Reproduce only the lines that run from the line containing "Where should I click to: Like" to the end of the entries below, exactly as they stand.

--- Supplied material ---

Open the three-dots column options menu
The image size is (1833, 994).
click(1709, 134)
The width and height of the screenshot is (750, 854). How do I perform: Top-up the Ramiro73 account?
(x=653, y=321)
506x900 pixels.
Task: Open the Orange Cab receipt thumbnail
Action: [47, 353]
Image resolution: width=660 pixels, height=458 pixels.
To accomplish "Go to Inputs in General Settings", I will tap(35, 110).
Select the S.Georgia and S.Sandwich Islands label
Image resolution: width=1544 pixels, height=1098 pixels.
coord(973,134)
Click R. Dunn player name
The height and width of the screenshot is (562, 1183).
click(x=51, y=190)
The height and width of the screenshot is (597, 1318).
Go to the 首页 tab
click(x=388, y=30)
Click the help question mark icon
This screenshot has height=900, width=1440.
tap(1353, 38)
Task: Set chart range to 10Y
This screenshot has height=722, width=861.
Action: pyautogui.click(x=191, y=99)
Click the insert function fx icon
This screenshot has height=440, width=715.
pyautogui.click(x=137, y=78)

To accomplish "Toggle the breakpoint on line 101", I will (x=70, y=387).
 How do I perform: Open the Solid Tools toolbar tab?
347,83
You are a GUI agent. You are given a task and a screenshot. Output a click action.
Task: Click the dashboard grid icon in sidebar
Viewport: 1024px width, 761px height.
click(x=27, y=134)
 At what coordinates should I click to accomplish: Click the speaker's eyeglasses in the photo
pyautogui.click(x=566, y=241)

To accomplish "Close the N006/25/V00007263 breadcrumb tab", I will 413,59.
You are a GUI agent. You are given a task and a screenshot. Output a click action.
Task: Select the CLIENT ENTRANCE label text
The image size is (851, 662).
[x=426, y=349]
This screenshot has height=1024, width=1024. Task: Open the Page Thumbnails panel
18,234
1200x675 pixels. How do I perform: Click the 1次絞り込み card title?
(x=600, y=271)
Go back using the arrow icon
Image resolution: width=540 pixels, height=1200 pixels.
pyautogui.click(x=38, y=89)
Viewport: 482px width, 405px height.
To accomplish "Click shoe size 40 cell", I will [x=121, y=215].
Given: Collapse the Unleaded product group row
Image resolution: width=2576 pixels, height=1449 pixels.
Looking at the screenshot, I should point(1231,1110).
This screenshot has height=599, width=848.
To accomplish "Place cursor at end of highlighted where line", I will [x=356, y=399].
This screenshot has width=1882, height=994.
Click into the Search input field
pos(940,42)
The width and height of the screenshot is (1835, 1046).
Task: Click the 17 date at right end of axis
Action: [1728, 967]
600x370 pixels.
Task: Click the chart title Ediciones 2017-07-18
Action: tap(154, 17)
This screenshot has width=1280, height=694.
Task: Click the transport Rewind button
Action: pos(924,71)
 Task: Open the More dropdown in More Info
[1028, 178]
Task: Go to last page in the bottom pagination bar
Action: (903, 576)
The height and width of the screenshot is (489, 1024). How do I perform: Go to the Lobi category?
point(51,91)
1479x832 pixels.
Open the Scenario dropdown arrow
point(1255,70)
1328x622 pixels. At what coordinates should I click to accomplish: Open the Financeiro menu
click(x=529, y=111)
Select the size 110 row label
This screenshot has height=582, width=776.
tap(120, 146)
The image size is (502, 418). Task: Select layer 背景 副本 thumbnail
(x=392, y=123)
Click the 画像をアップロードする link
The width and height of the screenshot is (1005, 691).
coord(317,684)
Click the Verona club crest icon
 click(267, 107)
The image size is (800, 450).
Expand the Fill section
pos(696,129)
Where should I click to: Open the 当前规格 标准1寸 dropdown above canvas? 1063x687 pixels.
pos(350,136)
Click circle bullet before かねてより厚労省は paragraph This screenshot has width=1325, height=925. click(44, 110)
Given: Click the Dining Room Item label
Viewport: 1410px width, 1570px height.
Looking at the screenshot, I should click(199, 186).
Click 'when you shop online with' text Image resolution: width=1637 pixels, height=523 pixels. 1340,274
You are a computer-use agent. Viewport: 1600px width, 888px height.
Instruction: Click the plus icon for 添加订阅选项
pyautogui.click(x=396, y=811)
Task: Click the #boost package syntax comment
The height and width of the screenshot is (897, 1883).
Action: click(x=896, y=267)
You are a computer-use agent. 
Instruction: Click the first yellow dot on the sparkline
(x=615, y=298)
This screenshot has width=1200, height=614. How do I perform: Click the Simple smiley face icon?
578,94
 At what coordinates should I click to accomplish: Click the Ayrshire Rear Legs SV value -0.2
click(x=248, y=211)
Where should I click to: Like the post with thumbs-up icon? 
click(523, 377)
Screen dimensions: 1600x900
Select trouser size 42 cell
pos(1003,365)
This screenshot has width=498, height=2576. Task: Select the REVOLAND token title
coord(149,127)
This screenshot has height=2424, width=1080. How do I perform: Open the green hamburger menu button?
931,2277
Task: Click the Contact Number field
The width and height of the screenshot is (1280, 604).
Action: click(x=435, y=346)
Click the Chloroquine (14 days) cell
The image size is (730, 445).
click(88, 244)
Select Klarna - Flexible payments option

---

• _Reply_:
Where should I click to: Like the post with thumbs-up icon? 
click(523, 377)
Screen dimensions: 1600x900
Select trouser size 42 cell
pos(1003,365)
This screenshot has width=498, height=2576. Task: Select the REVOLAND token title
coord(149,127)
This screenshot has height=2424, width=1080. How do I perform: Open the green hamburger menu button?
931,2277
Task: Click the Contact Number field
The width and height of the screenshot is (1280, 604).
Action: click(x=435, y=346)
Click the Chloroquine (14 days) cell
The image size is (730, 445).
click(88, 244)
Select Klarna - Flexible payments option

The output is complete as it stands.